ASSIGNMENT: The answer must reproduce exactly the lines from the one with "Where should I click to: Open the @virgingalactic" through the end of the material, and it must contain no pictures.

■ ■ ■ ■ ■

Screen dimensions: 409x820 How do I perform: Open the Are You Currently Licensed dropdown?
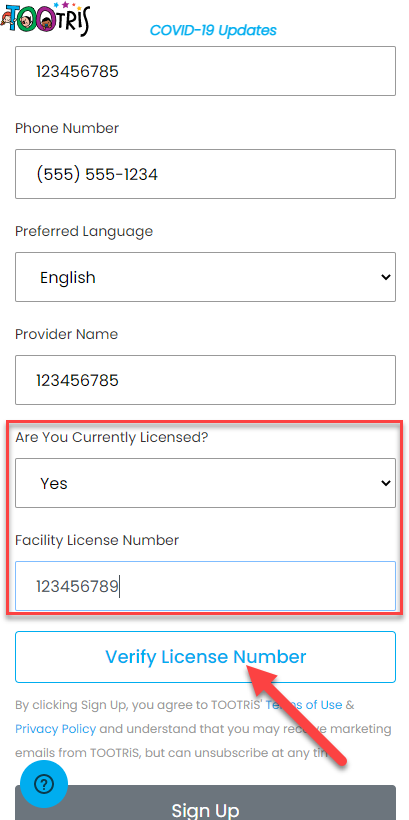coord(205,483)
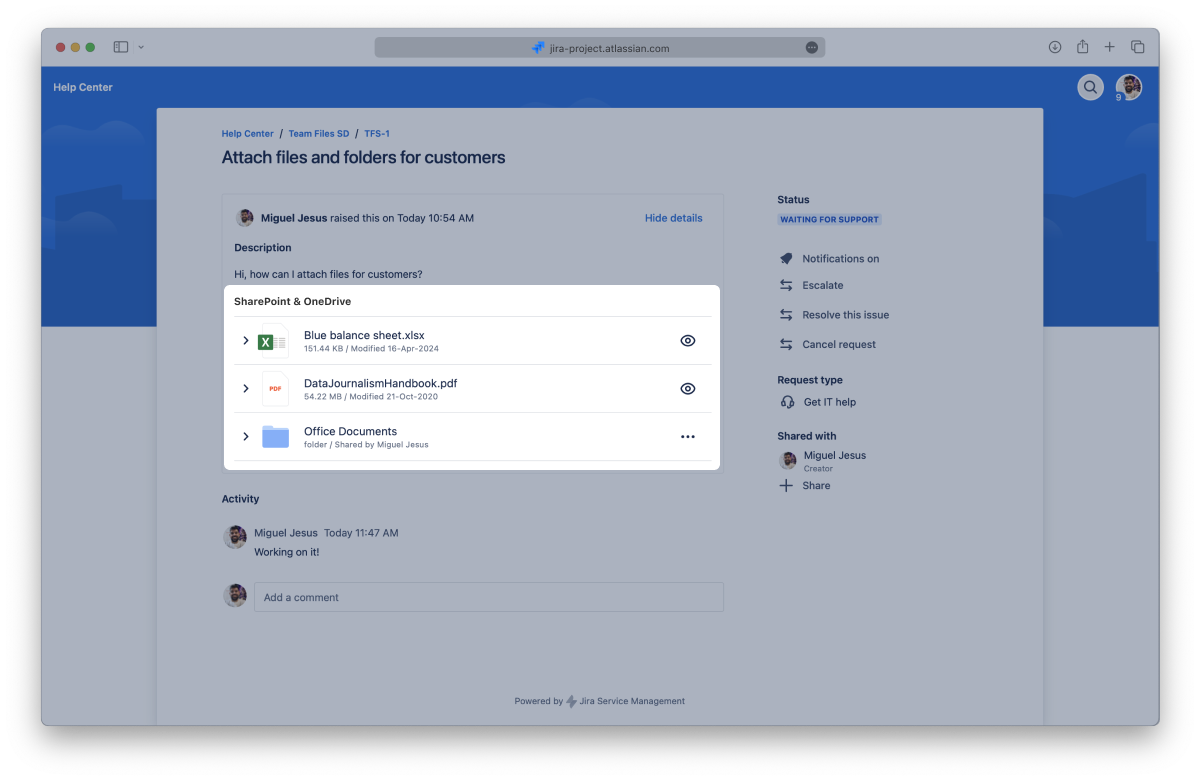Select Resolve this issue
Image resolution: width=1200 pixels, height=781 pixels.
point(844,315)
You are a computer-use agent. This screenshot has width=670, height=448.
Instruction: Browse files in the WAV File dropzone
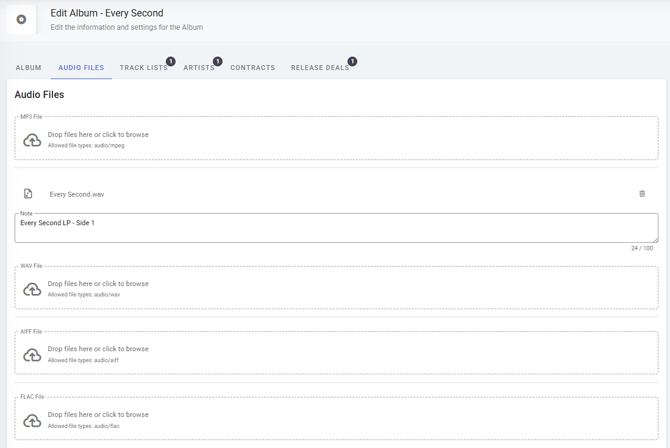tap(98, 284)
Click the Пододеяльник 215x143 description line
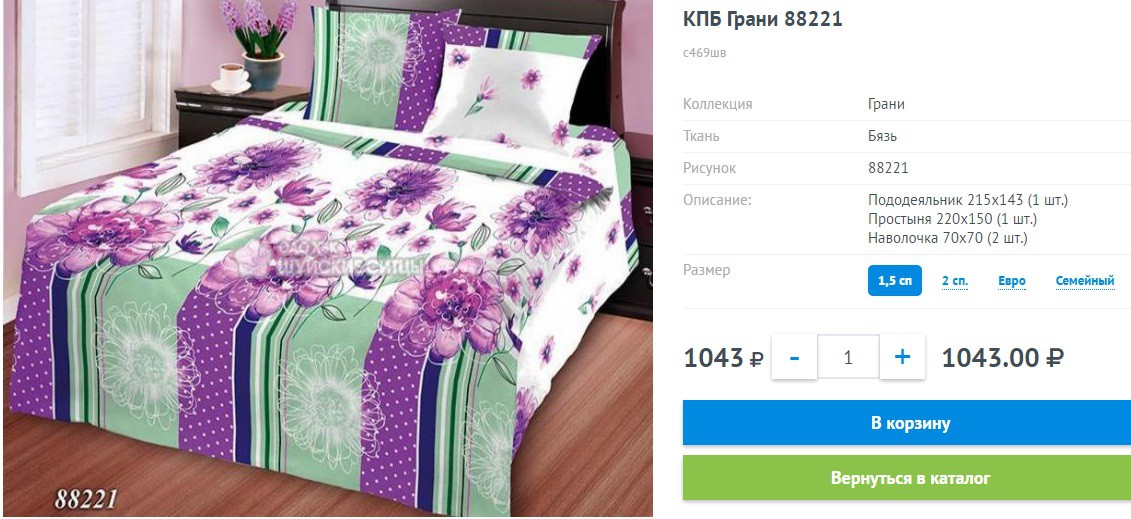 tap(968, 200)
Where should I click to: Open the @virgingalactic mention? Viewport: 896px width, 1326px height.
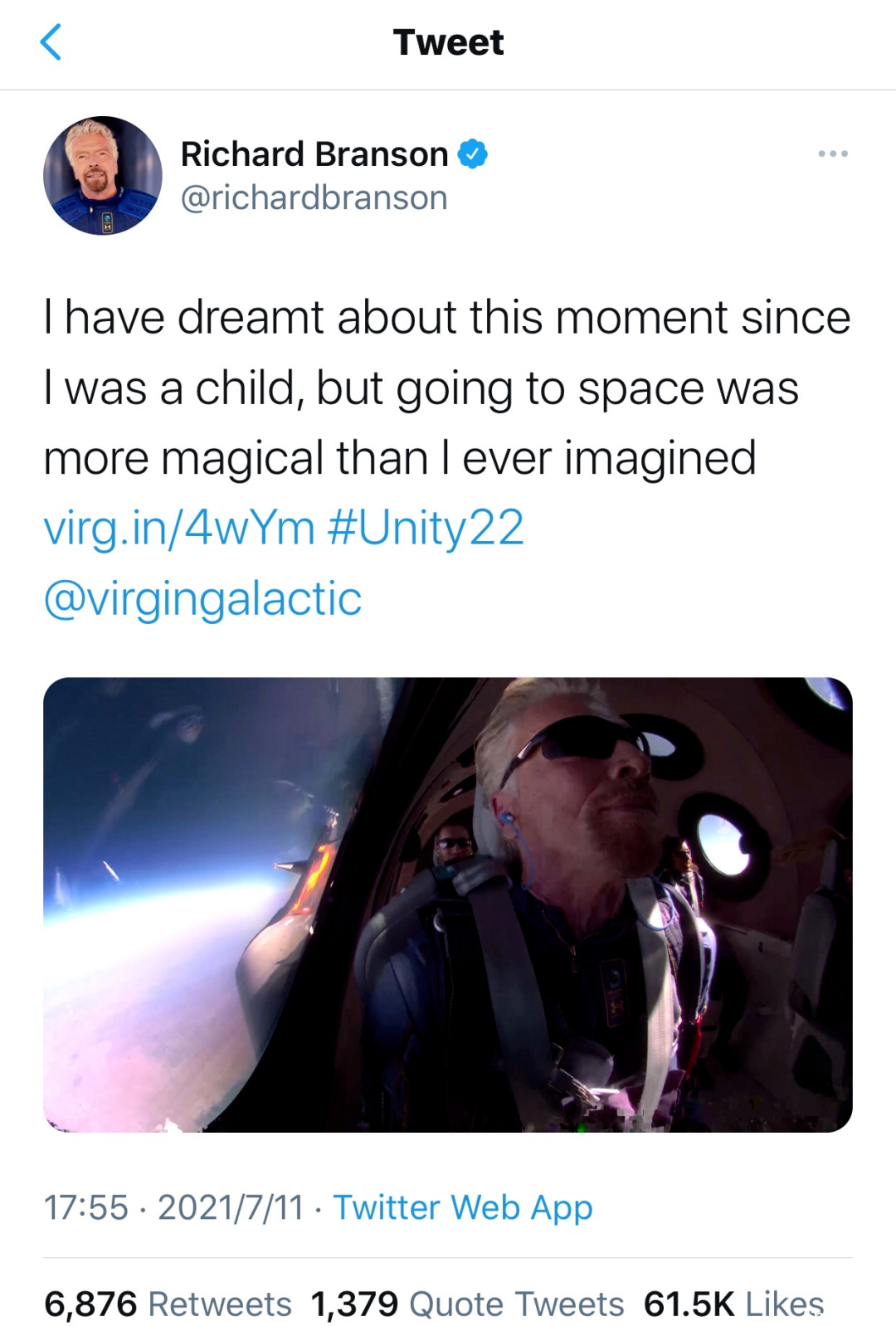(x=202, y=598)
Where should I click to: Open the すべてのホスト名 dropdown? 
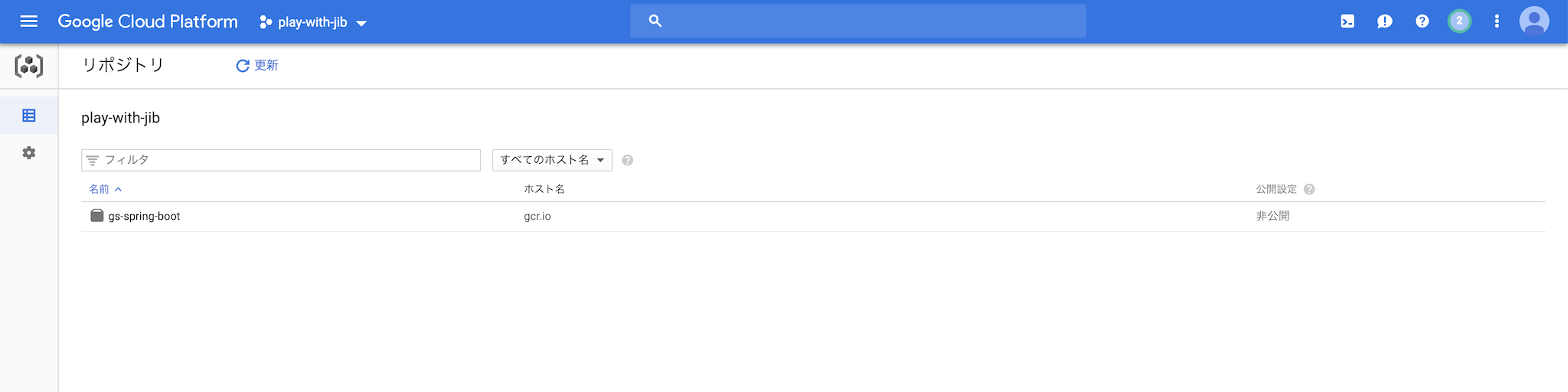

■ ■ ■ ■ ■

FINISHED TASK:
Where should I click to: Open the @virgingalactic mention? Viewport: 896px width, 1326px height.
(x=202, y=598)
Where should I click to: Open the すべてのホスト名 dropdown? 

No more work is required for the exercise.